Cette notion de « compétences hybrides » s’impose surtout par le fait qu’à travers l’environnement informatique, plusieurs éléments déterminés par l’artiste vont devoir être interprétés et retranscrits de manière intelligible par les périphériques complexes de monstration des données numériques. Cette sophistication technique implique que l’outil numérique constitue à la fois le support de la médiation, mais qu’il détermine aussi fortement les contraintes et possibilités actuelles et futures de l’œuvre. Car cette sophistication technique n’est pas négative. Si elle confirme la nécessité d’un bon niveau de culture numérique de l’artiste et de son collectif éventuel, elle offre dans le même temps un immense potentiel de procédures avec lesquelles l’artiste va pouvoir interagir. Il est en effet intéressant de considérer la contrainte non plus comme un cadrage technique étroit, mais comme une contrainte créatrice, permettant à l’artiste de choisir et fixer un ensemble de procédures. Ici, « si la contrainte peut se rapprocher de la règle, c’est seulement comme celle d’un jeu dont l’artiste serait le maître, celle qu’il aurait fixée et qui donnerait lieu à un ensemble réglé d’actes ou de gestes. »6) De telles pratiques existent hors le médium numérique depuis le XXe siècle, notamment avec l’art conceptuel. Laurence Corbel7) les identifie comme « des pratiques artistiques où ce n’est pas tant le produit qui importe que le processus et (à) des démarches qui établissent un lien si étroit entre le choix d’une contrainte et sa mise en œuvre que l’une et l’autre peuvent parfois devenir indissociables ». De fait, il s’agit de considérer toujours avec Corbel que « La contrainte est d’abord “créatrice” (…) », mais aussi de « souligner la dimension expérimentale du recours aux contraintes puisque c’est dans leur actualisation que s’éprouve leur fécondité : l’art “contrôlé” ouvre donc un espace d’expérimentation. » Dès lors, « définir (la contrainte) suppose de prendre en compte son potentiel créatif ou son efficience artistique. ». On voit bien tout l’intérêt de cette réflexion transposée à l’art numérique et au sujet de ce chapitre. Le rapport du dispositif de création avec le médium numérique opère selon les principes d’une création sous contrainte créatrice même s’il faut sans doute moduler, selon l’œuvre, la part donnée aux règles, au hasard et aux interventions des tiers, le public de l’œuvre compris.
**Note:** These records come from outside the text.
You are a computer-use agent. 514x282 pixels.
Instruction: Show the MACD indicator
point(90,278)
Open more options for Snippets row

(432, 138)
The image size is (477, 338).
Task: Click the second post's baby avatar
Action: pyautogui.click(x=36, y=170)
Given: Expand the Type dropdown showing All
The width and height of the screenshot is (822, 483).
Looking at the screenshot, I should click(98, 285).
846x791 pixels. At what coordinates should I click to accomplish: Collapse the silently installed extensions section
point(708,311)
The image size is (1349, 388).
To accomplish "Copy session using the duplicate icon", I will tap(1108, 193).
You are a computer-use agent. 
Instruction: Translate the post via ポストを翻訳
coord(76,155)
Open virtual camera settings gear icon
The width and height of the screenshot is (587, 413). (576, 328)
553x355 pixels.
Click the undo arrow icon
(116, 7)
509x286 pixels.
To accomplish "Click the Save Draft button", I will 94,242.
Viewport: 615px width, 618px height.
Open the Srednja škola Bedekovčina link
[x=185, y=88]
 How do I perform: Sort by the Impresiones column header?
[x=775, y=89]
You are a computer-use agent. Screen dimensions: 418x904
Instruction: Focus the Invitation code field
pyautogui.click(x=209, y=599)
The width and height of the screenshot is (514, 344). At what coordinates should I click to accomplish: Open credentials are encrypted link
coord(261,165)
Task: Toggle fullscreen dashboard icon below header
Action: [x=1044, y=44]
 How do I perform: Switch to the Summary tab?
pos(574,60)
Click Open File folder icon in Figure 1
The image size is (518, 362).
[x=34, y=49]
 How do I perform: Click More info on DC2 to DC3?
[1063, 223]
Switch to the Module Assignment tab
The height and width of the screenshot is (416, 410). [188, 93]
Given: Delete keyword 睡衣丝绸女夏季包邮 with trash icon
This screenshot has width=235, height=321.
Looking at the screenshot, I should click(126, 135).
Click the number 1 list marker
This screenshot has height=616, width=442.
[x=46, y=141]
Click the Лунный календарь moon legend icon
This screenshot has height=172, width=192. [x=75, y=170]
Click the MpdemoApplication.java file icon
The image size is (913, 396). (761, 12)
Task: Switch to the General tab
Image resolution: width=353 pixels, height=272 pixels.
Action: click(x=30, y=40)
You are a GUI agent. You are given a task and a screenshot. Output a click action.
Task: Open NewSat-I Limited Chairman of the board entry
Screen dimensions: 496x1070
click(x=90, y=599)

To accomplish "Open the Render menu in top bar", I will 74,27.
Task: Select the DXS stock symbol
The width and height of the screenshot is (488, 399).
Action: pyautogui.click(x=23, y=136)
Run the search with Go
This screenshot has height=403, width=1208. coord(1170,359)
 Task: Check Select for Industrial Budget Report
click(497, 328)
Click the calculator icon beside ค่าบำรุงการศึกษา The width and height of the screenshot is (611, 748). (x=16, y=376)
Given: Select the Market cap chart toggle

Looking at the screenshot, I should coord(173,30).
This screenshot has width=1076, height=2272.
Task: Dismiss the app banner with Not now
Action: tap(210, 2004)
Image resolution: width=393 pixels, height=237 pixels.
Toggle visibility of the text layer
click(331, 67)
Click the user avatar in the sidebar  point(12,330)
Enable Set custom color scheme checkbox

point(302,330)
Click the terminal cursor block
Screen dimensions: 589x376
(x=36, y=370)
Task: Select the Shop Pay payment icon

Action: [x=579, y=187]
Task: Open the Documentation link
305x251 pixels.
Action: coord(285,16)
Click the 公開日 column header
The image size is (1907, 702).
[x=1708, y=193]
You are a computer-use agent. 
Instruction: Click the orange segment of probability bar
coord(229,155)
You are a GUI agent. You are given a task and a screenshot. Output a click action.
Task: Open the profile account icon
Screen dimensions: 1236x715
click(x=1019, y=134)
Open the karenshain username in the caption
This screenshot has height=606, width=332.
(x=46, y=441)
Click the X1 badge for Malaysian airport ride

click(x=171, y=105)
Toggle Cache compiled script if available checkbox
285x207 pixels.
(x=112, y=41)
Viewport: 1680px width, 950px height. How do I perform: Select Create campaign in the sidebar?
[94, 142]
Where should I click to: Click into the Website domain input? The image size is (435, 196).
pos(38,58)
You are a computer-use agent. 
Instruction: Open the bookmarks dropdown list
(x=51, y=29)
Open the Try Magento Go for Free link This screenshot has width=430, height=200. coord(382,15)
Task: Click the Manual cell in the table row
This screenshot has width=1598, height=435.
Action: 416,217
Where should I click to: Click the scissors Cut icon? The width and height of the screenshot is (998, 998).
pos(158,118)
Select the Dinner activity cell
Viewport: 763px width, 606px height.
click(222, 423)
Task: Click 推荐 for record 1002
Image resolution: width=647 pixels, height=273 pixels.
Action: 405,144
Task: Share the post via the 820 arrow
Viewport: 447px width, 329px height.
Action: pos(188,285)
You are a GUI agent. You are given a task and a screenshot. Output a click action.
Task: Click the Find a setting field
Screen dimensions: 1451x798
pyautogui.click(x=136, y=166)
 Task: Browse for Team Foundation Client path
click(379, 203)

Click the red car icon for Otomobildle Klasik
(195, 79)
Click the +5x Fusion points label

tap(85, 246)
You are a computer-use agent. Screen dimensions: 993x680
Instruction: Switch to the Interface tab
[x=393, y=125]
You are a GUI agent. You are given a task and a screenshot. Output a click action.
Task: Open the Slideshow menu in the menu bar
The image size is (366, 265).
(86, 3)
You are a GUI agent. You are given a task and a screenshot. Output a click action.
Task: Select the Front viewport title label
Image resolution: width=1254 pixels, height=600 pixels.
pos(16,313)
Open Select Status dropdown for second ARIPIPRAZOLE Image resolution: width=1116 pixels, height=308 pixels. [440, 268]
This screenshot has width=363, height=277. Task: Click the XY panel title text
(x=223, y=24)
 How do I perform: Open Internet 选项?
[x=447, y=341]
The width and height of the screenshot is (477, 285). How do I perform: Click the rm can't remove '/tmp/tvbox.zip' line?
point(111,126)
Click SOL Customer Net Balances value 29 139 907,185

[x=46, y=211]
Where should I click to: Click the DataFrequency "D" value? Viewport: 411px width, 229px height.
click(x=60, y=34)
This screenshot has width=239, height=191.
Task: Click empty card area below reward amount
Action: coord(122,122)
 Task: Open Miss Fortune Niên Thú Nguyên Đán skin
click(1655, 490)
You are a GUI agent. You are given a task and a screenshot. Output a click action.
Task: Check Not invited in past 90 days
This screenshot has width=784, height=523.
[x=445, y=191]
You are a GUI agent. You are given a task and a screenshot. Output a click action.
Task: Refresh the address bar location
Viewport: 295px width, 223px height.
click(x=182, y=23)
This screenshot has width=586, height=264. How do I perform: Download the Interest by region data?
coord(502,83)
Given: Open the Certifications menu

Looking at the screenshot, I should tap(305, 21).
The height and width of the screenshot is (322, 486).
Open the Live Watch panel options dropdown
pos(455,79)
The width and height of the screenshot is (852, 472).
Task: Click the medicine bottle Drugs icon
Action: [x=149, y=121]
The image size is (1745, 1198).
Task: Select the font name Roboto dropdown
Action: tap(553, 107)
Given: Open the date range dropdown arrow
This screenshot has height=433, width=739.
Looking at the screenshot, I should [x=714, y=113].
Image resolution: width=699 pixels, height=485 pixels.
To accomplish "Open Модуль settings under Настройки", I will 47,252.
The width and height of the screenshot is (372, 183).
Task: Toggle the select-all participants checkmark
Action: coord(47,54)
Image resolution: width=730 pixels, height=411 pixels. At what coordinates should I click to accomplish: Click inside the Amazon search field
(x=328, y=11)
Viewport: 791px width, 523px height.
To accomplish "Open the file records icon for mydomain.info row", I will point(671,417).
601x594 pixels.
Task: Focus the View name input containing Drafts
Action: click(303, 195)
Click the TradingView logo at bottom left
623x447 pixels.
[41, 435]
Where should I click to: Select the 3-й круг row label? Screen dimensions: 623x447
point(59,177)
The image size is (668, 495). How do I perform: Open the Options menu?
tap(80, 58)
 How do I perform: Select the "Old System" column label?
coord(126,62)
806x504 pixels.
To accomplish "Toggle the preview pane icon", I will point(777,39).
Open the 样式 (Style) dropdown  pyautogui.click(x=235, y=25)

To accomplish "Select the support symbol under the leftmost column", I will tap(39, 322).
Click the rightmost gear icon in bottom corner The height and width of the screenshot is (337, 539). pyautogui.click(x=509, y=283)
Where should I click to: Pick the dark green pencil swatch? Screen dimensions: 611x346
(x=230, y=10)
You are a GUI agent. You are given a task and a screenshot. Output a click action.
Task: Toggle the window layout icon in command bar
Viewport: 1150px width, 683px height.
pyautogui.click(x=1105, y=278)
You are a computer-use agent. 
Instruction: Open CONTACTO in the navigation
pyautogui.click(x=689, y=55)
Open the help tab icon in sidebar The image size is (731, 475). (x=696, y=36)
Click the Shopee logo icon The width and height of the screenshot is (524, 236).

Cela me conduit à relever une autre qualité de la relation activée par le médium numérique. En effet, « la perte partielle de contrôle et de choix, cette acceptation sans distinction des effets qui découlent du recours à la contrainte, permet à l’artiste de construire une manière de “retrait”, dont les différents articles définissent la teneur. »8) Cela produit une relation éphémère, sans contrôle apparent, que je qualifierai d’intangible au sens où elle ne produit pas un objet fini, observable dans son entier, saisi concrètement par le spectateur.9) Il est, en effet, possible, contrairement aux médiums précédents, de le modifier à l’extrême et indéfiniment. On verra que le médium numérique est constitué d’interactions entre des données concrétisées par une suite de chiffres binaires et par des fonctions mathématiques permettant de les manipuler et de les modifier infiniment, sans perte ou sans transformation intrinsèque, a contrario de la plupart des autres médiums qui, au fur et à mesure de leur utilisation, se métamorphosent radicalement. Ainsi, le médium numérique entraîne une double caractéristique originale : cette modification infinie entraîne souvent une reproduction « à l’identique », et, ce faisant, la technique numérique ne tend pas vers une reproduction intégrale. Il est possible, en effet, d’obtenir une excellente qualité de reproduction quand on ne prend pas en compte les faibles variations existant d’une séquence à une autre. Ainsi, l’anti-entropie (ou néguentropie) apparaît aussi classiquement comme un axe constituant de la nouvelle relation du dispositif de création et du médium numérique. Elle en constitue d’ailleurs un des fondamentaux tout en générant des œuvres souvent basées sur la répétition, la collection ou l’assemblage, qui constitueront, on le verra, les principales bases des œuvres de remix.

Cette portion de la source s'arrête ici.